In multivariate analysis, Group Care per se was the major factor associated with improved knowledge, health behaviours and quality of life, entered as dependent variables (all p<0.001). The effect of Group Care was independent of schooling, age, duration of diabetes and years of attendance at our clinic. Knowledge seemed to act as a determinant of health behaviours in Group Care patients but not in controls receiving individual care. On the other hand, neither variable influenced quality of life in either group, suggesting that the effect of what is learned on diabetes and how it is put into effect is not sufficient to improve quality of life. Finally, modifications of the clinical variables did not correlate with knowledge, health behaviours or quality of life. The difference in HbA1c between patients on group and individual care remained associated with treatment modality also after adjusting for changes in BMI. Finally, Group Care appeared to motivate not only the patients but also health operators, in particular nurses and dieticians, hence encouraging team work.19
According to Knowles’s andragogy theory,20 adults learn new notions if the teacher takes into account their personal experience and responsibility in making autonomous decisions, the notions help them cope with real-life situations and respond to internal motivations. By contrast, adults will resist new concepts if they clash with established habits and experience.

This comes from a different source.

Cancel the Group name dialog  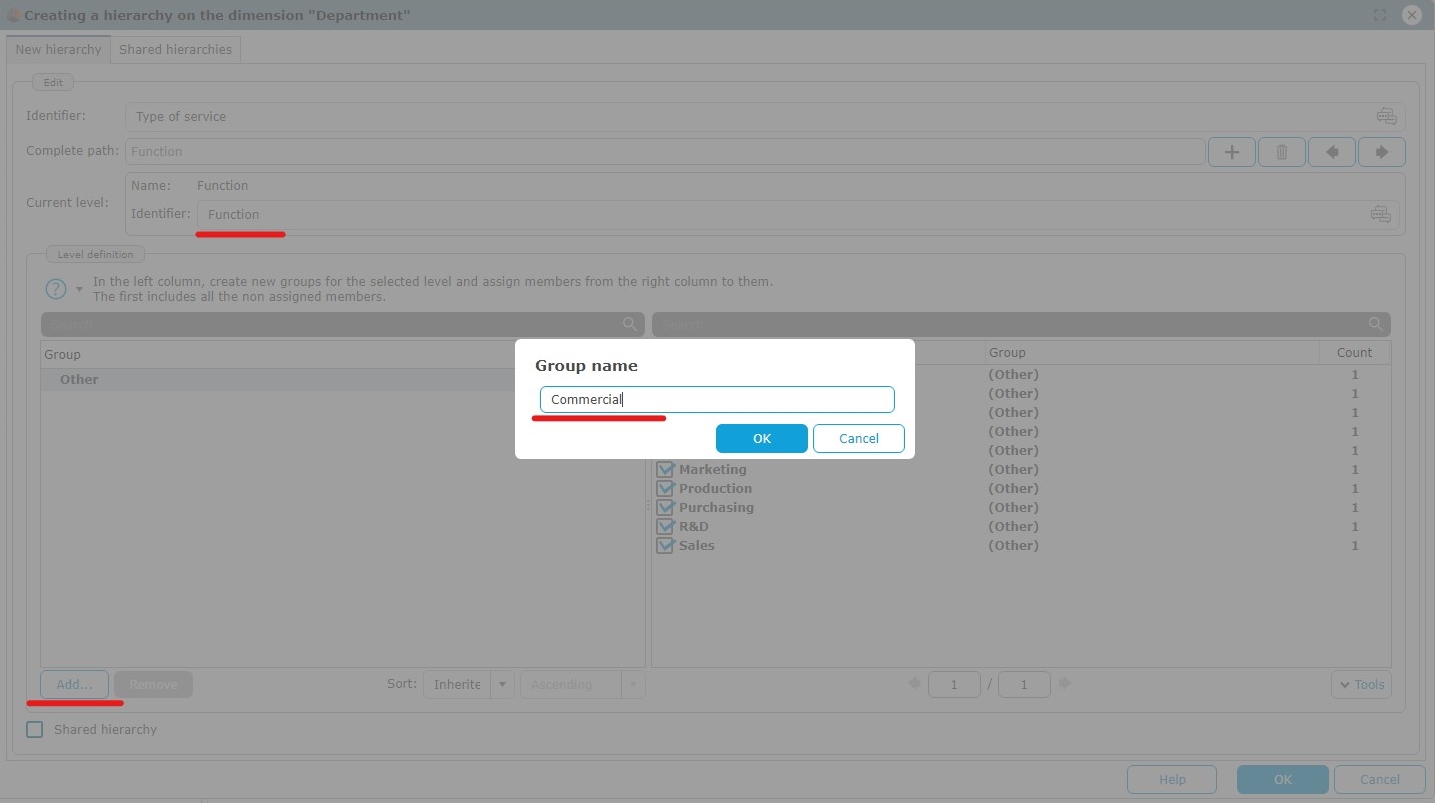pos(858,438)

It is often repeated in the literature that new models should be developed to empower patients and build strategies that enable them to cope with chronic diseases.21,22 We suggest that managing type 2 diabetes by systemic education-based Group Care represents one such model. Individual visits can be substituted by interactive group consultations as a feasible, cost-effective form of outpatient diabetes care.17 Whether appropriate adaptations of the teaching programme could make this model useful for other chronic conditions remains to be ascertained by dedicated randomised controlled clinical trials.